Our final two interactions
Saaib fixated on what he thought was a good point but what was actually yet another demonstration of his gross ignorance pertaining to textual criticism and how MSS are collated, compared and contrasted, and combined to form the standard text we use today to translate directly out of into the destination language, whether it be English, French, Urdu, Swahili, or Bambara. Since he never dealt with the point I made in my opening statement, that:
The presence of textual variants, while not to be ignored, does not impact the doctrinal presentation of the Bible. The vast majority of all variants in the New Testament, for example, are the presence o(r) absence of "movable nu"s, which are so insignificant as to be untranslatable into any other language;he did not understand what I meant when I claimed that the NASB (among numerous other solid translations) is 100% the Word of God. I also pointed out that his use of the term "unaltered" needs extremely serious qualification, which I do not believe he is knowledgeable enough to make.

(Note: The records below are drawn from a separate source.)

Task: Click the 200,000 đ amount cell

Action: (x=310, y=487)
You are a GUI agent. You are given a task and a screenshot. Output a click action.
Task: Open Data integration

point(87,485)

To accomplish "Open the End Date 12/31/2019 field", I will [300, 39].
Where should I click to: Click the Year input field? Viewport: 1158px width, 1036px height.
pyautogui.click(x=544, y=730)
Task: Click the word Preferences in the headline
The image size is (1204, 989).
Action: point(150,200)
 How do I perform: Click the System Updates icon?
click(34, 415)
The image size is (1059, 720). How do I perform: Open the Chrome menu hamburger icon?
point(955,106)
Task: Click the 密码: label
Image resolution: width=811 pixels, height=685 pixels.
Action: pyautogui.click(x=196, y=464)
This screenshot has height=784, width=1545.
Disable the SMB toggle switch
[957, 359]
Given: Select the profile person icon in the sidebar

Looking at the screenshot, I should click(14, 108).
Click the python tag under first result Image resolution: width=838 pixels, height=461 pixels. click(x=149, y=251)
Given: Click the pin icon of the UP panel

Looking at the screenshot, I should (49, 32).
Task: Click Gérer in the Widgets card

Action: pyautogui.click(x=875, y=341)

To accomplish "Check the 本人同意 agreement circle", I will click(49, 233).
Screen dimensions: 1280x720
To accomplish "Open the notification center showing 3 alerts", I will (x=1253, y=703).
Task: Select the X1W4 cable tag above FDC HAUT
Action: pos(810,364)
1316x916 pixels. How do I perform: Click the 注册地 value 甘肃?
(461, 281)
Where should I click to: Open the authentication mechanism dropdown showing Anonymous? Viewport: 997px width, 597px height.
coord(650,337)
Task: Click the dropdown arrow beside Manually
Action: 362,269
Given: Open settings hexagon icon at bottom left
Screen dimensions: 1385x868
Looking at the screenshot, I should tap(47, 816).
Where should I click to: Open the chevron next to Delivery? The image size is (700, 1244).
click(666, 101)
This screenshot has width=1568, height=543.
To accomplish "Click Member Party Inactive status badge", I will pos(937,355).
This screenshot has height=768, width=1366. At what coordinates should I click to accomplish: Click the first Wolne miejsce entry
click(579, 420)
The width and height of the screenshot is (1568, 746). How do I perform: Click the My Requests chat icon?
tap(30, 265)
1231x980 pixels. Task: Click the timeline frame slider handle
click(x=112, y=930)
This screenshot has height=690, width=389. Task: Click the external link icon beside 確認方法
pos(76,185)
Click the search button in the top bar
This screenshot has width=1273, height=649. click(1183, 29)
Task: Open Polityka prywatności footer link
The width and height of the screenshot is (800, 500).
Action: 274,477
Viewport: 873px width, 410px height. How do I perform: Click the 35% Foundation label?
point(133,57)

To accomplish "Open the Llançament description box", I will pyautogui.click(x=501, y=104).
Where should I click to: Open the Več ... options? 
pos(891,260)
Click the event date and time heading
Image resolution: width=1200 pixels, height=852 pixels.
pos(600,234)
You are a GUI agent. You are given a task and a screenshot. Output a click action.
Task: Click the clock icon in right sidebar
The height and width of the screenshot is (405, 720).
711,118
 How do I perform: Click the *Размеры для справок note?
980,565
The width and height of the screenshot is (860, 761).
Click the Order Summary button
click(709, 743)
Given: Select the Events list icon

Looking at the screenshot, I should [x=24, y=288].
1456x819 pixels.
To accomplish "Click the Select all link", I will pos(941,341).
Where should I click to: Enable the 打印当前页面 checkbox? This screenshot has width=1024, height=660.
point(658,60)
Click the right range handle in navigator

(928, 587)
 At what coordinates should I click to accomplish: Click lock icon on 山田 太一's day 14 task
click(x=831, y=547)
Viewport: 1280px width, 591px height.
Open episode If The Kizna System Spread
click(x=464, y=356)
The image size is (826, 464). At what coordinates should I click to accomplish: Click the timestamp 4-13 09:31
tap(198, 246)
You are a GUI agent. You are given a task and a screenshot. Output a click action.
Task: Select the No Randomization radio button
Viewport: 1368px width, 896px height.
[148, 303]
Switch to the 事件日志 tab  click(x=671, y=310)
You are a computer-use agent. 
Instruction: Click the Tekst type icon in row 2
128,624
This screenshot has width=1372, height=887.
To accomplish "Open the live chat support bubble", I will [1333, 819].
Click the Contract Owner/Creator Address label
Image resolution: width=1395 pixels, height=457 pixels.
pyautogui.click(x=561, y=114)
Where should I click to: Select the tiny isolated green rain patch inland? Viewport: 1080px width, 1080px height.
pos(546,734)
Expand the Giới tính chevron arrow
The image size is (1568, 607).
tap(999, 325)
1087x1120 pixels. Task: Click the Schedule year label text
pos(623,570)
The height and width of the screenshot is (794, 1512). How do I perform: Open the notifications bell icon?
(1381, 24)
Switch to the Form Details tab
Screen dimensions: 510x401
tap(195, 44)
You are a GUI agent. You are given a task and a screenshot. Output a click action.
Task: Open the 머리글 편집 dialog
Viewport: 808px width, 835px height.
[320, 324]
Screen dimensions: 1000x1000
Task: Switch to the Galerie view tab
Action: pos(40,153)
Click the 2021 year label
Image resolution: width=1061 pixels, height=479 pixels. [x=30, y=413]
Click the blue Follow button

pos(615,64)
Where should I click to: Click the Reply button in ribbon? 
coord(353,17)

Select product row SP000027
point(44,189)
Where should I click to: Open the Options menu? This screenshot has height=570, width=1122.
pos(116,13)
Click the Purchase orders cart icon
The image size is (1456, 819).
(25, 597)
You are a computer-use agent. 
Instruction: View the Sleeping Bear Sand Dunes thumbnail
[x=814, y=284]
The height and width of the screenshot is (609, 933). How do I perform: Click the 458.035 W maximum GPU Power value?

Finally on this point, notice that I was honest with you, the reader, and Saaib wasn't. My doubts about the proper transmission of the Qur'an and the point of my second cross-exam question were to provoke Saaib into revealing his faith commitments. Look at his answers. How does Saaib know:
1) Mohammed repeated it back to Jibril?
2) His companions recited it back to Mohammed?
3-5) Their memory was backed with writing?
6) No case of lost written documentation occurred?
etc? One word: Faith.
I have been and will be honest that my appeal is rooted in God, in faith that He preserves His Word. Saaib also has faith, but won't admit it. Further, Saaib's position's trustworthiness goes back to one single person - Mohammed. Mine goes back to the hundreds of people who heard Jesus and spoke and wrote about what they saw, heard, and touched.
Following Islam will lead nobody to eternal life. Islam says: "Live for God. Do not sin. Do good deeds. Allah might honor the balance of your good deeds unless he unilaterally decides to turn your heart from good to evil and damn you."
Yet the Injeel teaches:
Galatians 3:19Why the Law then? It was added because of transgressions, having been ordained through angels by the agency of a mediator, until the seed would come to whom the promise had been made...21Is the Law then contrary to the promises of God? May it never be! For if a law had been given which was able to impart life, then righteousness would indeed have been based on law. 22But the Scripture has shut up everyone under sin, so that the promise by faith in Jesus Christ might be given to those who believe. 23But before faith came, we were kept in custody under the law, being shut up to the faith which was later to be revealed. 24Therefore the Law has become our tutor to lead us to Christ, so that we may be justified by faith. 25But now that faith has come, we are no longer under a tutor. 26For you are all sons of God through faith in Christ Jesus.
Romans 5:6For while we were still helpless, at the right time Christ died for the ungodly. 7For one will hardly die for a righteous man; though perhaps for the good man someone would dare even to die. 8But God demonstrates His own love toward us, in that while we were yet sinners, Christ died for us.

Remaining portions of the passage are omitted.